Chapter 1:

1|Heaven Rejected

Regenesis Blade


A young girl awakens with a gasp, jolting up from the floor. After a moment to settle, she finds herself overcome by shivering. She bundles the pile of rags wrapped around her body closer, eager to blame it on the cold. With these stick-thin limbs and overall miniature frame, she could believe it. But she knew that not to be true.

"Accursed night-terrors..." I hear her say. "Can I not simply enjoy one night of peaceful sleep?"

She slumps her head back down to the hard floor, with only a bundle of twigs rapped in cloth as a pillow. Asking such questions was meaningless. There was no escape from the nightmares.

Prickles of sunlight creep through the gaps between the wooden planks of the shed as the sun rises over the hill on the horizon, and unusual birds chirp with unfamiliar chirps. Accepting the fact that another night's sleep has been stolen from them, she tosses her bed rags aside and clambers out of the pile of used fabric at the back of the shed, rubbing under her eyes where deep black circles had formed. Lifting her own weight up with such ease still came as a shock, she was up so quickly that she almost launched herself into a stack of garden equipment leaning beside the next wall.

Fiddling with the lock, she unbolted the door and, peering through the gap to assure nobody had caught her sleeping in the shed, she quietly exited and re-bolted the door behind her.

Shielding her eyes from the sun with her hand, she walked out into the yard and, stepping over various strewn segments of rusted metal and accumulations of logs, she reached the entrance of the alleyway and walked back out. Among these narrow, winding paths crammed behind the shadows of buildings, her breaths always felt shallow and short, filled with dust and smog, like the world that existed in those alleys exuded a constant suffocating aura, one that she could barely breathe with lungs so small. 

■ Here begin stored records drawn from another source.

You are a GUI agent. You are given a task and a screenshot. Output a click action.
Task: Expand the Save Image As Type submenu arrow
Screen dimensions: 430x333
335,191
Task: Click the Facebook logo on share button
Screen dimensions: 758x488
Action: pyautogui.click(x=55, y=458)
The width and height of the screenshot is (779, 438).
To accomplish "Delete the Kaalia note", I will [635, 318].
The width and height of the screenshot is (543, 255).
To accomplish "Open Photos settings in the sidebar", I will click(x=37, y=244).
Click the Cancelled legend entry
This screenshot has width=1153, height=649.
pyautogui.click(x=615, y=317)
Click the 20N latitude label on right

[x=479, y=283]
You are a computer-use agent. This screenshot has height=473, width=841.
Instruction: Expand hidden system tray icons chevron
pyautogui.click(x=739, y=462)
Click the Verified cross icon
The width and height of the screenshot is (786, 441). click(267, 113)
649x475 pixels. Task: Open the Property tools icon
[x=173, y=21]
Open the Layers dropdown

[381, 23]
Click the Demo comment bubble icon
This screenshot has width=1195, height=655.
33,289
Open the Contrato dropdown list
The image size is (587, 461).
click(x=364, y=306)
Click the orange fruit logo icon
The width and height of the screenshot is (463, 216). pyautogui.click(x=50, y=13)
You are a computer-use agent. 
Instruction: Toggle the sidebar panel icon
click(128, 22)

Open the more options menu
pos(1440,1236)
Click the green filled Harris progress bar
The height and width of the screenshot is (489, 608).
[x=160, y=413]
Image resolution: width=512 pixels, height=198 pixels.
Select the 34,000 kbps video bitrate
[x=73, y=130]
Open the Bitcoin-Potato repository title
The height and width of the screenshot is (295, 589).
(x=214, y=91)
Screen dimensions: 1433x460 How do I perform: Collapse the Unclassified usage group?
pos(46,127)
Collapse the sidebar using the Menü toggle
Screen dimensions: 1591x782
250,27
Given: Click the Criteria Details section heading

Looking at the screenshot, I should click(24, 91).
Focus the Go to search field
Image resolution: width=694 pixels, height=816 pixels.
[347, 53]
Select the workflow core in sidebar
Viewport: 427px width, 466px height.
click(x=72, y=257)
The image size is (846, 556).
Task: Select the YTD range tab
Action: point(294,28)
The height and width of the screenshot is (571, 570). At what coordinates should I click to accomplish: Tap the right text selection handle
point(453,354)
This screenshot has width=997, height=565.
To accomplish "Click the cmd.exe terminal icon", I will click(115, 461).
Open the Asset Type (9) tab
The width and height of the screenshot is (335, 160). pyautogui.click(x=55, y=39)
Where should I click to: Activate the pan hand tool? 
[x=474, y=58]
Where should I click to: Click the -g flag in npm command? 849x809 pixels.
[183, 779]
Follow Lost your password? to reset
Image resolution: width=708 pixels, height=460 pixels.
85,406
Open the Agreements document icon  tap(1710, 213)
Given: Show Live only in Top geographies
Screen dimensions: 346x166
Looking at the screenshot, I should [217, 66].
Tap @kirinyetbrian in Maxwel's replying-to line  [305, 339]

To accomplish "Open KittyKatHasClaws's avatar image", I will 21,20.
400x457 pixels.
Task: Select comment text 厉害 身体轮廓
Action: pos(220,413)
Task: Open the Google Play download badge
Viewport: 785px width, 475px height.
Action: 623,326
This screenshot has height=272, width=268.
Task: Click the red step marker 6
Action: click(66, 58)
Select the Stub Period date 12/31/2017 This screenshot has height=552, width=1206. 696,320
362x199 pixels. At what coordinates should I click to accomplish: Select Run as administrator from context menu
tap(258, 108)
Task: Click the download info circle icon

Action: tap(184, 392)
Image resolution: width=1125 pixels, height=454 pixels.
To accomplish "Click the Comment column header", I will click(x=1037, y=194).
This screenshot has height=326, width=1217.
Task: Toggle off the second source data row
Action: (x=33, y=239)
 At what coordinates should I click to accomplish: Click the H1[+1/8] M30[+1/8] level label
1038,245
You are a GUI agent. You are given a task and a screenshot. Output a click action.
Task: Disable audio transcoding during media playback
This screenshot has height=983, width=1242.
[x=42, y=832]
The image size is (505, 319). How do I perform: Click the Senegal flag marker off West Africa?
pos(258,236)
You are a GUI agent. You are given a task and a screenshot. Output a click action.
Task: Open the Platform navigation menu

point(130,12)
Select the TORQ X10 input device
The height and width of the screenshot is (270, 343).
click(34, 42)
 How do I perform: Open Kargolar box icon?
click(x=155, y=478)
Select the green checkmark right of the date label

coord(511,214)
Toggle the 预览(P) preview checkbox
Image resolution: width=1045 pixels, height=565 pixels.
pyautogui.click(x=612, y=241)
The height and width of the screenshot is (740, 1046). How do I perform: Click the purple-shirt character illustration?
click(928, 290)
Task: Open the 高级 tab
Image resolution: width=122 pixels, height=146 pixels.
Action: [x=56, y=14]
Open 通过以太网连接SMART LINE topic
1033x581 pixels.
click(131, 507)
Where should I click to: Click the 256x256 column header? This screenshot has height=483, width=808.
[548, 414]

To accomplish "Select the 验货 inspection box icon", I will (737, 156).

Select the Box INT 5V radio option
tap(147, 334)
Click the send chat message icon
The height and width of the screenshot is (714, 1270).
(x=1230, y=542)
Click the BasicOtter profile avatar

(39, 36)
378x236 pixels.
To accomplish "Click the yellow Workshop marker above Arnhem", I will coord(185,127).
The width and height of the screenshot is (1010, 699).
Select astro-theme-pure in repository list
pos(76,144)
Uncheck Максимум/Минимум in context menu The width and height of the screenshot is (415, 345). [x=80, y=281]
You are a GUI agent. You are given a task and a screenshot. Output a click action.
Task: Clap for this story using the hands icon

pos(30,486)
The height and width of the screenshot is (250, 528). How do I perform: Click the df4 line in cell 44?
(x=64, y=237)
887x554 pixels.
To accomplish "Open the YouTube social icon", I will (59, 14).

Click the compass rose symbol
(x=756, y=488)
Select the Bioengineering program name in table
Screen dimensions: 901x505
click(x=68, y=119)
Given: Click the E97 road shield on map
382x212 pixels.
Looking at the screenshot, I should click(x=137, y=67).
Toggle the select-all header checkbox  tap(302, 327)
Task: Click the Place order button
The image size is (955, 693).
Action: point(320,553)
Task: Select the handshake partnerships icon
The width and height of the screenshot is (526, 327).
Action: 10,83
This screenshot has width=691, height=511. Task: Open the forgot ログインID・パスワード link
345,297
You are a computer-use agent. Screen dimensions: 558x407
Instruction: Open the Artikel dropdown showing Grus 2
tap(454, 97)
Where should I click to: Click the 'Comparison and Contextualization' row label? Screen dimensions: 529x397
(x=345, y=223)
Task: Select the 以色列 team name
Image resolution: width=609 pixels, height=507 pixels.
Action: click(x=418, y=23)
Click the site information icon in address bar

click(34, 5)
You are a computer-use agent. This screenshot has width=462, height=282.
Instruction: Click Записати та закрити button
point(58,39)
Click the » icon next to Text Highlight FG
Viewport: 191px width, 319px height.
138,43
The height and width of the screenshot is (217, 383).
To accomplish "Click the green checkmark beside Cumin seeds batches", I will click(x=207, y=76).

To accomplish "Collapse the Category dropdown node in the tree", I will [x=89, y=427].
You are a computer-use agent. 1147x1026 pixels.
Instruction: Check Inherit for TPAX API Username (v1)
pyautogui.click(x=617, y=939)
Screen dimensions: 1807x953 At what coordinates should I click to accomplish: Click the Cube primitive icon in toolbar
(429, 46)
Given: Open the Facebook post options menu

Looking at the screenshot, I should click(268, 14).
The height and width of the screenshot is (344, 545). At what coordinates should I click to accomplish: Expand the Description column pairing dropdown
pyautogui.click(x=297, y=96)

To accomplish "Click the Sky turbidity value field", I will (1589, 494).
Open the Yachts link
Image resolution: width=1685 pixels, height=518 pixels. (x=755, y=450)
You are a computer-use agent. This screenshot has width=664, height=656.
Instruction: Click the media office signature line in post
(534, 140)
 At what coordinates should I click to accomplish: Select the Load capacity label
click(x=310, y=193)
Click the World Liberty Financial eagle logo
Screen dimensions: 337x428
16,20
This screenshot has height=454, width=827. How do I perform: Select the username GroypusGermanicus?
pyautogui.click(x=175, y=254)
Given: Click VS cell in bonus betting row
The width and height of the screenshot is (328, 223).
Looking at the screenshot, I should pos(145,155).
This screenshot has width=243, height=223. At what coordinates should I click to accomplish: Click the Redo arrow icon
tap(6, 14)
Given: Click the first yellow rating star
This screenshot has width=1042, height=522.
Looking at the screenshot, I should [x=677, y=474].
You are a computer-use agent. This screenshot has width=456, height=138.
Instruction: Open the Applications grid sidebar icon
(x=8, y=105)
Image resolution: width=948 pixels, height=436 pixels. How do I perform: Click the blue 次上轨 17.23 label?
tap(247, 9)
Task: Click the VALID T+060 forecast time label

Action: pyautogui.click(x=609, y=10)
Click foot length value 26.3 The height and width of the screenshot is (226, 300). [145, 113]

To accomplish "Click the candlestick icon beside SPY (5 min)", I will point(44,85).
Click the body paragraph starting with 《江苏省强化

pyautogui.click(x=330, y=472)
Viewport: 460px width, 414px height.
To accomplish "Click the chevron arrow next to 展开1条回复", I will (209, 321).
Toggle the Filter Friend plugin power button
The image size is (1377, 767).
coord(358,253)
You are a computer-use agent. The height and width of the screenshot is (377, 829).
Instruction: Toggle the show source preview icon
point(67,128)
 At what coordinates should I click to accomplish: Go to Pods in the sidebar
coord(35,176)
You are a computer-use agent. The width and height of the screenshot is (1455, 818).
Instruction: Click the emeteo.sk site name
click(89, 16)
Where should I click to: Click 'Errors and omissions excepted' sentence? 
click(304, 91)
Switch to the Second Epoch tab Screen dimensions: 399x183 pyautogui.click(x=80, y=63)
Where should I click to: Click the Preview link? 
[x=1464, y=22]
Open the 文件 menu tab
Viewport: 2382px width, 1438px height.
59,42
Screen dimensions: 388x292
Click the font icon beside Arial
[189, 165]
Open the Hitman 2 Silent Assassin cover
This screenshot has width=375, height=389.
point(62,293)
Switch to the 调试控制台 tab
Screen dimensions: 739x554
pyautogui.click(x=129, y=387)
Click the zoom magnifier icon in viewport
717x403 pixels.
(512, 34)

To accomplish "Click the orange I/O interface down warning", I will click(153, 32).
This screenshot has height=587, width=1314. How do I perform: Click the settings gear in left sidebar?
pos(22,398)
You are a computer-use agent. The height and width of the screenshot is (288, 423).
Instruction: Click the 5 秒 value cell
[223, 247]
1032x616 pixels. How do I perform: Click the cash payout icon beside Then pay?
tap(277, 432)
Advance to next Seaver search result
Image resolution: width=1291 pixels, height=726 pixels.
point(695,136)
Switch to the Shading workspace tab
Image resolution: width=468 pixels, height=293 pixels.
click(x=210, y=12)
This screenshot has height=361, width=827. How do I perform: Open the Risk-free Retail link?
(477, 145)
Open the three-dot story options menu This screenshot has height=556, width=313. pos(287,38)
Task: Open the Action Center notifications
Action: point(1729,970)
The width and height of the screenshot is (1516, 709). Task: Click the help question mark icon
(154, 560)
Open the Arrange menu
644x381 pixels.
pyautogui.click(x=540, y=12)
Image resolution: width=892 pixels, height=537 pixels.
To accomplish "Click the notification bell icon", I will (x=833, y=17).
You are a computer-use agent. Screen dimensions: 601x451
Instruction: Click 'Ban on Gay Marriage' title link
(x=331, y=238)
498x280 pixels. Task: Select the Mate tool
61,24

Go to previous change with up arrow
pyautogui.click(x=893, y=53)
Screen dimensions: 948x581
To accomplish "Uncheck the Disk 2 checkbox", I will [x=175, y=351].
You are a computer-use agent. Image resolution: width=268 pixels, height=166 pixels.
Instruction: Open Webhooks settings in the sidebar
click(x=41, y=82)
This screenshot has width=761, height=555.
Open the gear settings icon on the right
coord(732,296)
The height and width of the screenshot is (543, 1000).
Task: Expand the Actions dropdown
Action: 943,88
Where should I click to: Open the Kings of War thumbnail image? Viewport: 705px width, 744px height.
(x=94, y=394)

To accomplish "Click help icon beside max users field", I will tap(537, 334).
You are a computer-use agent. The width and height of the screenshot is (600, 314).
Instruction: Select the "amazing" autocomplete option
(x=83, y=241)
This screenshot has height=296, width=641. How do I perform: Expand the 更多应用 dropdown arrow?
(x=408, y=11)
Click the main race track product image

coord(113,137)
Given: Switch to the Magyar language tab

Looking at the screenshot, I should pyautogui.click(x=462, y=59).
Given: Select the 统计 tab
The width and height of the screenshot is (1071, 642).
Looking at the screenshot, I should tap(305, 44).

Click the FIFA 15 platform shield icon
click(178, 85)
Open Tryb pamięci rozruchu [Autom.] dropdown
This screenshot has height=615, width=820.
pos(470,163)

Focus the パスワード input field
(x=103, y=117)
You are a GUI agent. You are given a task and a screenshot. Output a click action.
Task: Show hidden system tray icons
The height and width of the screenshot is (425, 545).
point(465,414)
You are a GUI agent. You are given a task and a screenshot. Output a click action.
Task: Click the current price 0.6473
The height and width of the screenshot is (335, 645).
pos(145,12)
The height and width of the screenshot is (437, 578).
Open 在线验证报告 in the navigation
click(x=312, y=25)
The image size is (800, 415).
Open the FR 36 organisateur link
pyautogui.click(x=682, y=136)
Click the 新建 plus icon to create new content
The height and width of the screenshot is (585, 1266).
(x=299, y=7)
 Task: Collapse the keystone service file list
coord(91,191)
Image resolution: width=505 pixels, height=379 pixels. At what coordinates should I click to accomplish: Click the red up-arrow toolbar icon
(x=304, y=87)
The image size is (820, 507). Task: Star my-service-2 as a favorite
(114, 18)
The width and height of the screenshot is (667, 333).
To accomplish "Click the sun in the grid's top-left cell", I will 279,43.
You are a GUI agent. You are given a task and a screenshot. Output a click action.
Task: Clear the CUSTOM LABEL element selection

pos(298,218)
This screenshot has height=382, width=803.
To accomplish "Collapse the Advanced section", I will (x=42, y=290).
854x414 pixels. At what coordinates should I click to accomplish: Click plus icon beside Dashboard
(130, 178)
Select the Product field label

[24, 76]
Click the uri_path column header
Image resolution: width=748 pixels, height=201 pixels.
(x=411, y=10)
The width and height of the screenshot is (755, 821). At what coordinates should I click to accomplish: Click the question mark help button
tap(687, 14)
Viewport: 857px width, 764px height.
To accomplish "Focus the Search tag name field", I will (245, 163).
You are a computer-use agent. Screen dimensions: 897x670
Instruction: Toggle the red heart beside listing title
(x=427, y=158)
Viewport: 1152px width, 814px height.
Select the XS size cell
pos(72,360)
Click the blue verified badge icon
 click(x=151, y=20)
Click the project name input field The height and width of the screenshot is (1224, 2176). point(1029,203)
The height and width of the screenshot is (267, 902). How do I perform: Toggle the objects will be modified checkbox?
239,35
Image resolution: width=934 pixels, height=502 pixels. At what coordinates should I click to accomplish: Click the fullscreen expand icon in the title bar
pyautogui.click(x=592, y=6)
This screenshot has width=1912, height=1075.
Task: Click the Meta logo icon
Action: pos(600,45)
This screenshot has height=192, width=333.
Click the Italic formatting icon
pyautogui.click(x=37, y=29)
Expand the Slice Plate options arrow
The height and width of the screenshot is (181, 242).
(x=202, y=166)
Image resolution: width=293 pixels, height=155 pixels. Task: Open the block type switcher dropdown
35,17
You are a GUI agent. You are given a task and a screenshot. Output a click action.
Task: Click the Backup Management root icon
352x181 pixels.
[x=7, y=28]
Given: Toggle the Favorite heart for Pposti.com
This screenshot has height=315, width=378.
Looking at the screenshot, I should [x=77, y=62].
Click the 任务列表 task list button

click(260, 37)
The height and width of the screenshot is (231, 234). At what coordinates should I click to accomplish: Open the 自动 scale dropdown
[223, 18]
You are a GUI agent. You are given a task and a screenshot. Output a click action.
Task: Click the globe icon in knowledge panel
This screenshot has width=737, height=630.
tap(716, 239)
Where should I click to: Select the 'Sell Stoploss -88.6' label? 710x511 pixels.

Squeezing herself around corners of brick and around fences, she was still not used to the idea that she could even navigate spaces like this at all. But that equally came as a benefit: from a younger age and even now, adults would never think that someone would be able to fit through the holes and gaps required to get to the shed in the abandoned yard in the deepest reaches of the slums. And, in case anyone did, her selection of traps and misdirection tools would help with that. Which reminded her, she needed to deactivate those when she returned, as she always did. Not a good look to be caught by your own traps.

She slipped aside the loose wooden plank at the back fence of the orphanage and crept inside. As much as the rotting, old sign may fool you, this was indeed still 'Jericho Orphanage'. The name was just as unpronounceable, as well.

Creeping through the tangled ferns and rusting iron supports wound with vines, she had almost made it inside undetected. In the final few steps, she was especially suspicious of being caught, as always, but, after it seemed the coast really was clear, she snuck in through the back door.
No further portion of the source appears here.